-- start of Selected extract --

While some of these factors are out of your control, such as your age, minimizing your other risks could decrease your risk profile.

Where Can You Get a High-Risk Policy?

Not all auto insurance companies offer policies to high-risk drivers, but there are companies that specialize in high-risk auto insurance, also known as a non-standard auto insurance policy.

When applying for a high-risk insurance policy, you may need to also request SR-22 insurance. The SR-22 is not actually insurance, but rather a financial form you receive with an auto insurance policy that verifies you have purchased the minimum required auto insurance coverage in your state. Your insurer would submit this to your state on your behalf. If you’re located in Virginia and Florida, a comparable form is called an FR-44.

Maintain At Least Minimum Required Coverage

Every state has a minimum required coverage for both standard and high-risk auto insurance policies. These minimums satisfy the state’s Financial Responsibility Law, where in the event of an accident, the driver must prove that they can pay for the resulting damages. Check with your state’s Department of Insurance to find out what your minimum coverages should be.

How Much Does Car Insurance Cost for High-Risk Drivers?

The cost of car insurance for high-risk drivers varies between different insurers based on their plans and coverage options. In addition, your age, driving record, and credit score could impact the overall cost of your policy. In general, though, rates for high-risk drivers are typically higher than standard insurance rates.

How to Make High-Risk Car Insurance More Affordable

High-risk coverage is more expensive than standard car insurance, but there are actions you can take to lower your premiums.

Improve Your Credit Score

A credit score is based on your history of timely payment for bills, and any outstanding loans and debt that you may have, such as personal loans, mortgages, and credit card debt. Your credit score could infer to insurers how likely you are to pay your premiums on time. Ways you could improve your credit score include: 

  • Consistently paying bills on time 
  • Paying down debts 
  • Asking for a higher credit limit as long as you do not incur additional debt

As you’re improving your credit score, bear in mind that there are also things that could hurt your credit score. Try to avoid the following:

  • Maxing out a credit card 
  • Having an account sent to collections 
  • Inquiring about new credit accounts 

The higher your credit score, the more creditworthy you look to insurance companies and other potential lenders. This may allow insurers to lower your auto insurance rates.

-- end of Selected extract --

◆ Set exercise 1
Repeat the part of the records that opens with the line containing "Open the Request" and runs through the end of the records.

-- start of Information shown --

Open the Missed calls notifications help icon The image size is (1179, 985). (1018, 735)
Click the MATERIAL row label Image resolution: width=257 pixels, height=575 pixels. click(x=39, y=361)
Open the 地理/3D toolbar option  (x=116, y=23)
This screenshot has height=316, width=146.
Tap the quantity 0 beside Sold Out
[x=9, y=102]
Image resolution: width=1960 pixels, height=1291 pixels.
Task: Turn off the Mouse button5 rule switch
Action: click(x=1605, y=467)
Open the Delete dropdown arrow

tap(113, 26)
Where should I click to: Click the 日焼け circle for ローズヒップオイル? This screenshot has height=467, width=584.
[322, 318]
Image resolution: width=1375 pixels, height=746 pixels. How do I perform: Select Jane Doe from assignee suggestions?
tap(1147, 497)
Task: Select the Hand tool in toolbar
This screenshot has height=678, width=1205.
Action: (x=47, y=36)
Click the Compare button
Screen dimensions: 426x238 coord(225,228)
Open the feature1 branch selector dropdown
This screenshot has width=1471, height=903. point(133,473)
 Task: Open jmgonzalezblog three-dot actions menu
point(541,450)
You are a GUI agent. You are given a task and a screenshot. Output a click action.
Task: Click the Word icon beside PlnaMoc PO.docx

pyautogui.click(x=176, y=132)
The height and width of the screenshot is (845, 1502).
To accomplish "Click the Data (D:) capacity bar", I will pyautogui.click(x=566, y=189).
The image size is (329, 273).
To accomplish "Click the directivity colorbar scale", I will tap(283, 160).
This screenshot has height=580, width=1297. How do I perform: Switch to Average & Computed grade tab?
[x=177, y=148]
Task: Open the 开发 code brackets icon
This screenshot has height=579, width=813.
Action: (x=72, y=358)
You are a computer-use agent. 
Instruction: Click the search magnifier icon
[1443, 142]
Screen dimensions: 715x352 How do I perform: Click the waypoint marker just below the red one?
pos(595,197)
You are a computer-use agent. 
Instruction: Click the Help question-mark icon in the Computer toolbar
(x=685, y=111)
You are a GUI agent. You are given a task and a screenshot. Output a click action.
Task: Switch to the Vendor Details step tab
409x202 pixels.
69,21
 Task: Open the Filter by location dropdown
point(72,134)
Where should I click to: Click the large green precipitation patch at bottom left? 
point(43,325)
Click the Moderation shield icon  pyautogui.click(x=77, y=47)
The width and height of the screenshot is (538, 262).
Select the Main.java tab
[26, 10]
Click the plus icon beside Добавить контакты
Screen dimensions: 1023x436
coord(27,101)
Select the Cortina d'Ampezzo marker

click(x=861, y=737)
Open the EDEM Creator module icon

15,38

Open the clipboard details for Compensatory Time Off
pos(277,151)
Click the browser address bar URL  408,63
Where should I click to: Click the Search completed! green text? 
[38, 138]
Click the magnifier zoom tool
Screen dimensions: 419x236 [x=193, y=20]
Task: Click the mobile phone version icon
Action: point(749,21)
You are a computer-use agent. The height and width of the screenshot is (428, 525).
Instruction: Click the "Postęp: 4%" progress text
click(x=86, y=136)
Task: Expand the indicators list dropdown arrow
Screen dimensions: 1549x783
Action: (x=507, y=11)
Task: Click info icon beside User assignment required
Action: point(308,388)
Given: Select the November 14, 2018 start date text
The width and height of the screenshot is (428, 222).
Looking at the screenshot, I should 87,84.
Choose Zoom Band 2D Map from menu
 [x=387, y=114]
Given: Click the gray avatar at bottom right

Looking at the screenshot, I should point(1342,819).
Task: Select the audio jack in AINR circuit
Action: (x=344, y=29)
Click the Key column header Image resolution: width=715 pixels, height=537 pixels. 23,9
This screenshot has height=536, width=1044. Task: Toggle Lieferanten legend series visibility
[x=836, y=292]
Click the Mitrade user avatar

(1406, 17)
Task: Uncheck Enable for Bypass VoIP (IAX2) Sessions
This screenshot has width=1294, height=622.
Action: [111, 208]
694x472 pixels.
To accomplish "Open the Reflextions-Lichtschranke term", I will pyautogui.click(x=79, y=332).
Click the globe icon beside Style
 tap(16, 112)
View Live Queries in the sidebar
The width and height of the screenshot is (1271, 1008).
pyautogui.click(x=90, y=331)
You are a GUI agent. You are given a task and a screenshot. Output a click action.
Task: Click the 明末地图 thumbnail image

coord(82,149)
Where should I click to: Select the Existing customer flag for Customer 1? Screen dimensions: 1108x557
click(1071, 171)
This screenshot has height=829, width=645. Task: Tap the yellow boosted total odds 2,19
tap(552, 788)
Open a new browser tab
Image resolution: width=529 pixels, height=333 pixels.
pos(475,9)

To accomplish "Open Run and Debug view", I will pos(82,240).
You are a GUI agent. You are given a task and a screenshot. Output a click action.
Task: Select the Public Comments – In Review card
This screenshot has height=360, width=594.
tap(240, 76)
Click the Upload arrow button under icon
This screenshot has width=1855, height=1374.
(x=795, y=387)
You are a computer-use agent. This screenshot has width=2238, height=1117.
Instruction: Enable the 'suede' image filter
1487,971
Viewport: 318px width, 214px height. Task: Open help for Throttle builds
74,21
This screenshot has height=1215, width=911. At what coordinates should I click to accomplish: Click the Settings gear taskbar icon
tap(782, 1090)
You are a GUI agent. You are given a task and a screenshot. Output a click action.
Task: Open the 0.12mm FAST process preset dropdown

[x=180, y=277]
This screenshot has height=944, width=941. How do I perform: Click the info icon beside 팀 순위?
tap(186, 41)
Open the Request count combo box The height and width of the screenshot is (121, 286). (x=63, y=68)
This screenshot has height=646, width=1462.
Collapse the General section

-- end of Information shown --

◆ Set exercise 2
Name every action that the passage on high-risk auto insurance says could hurt a credit score.

◆ Correct answer 1
Open the Request count combo box The height and width of the screenshot is (121, 286). (x=63, y=68)
This screenshot has height=646, width=1462.
Collapse the General section

◆ Correct answer 2
- Maxing out a credit card
- Having an account sent to collections
- Inquiring about new credit accounts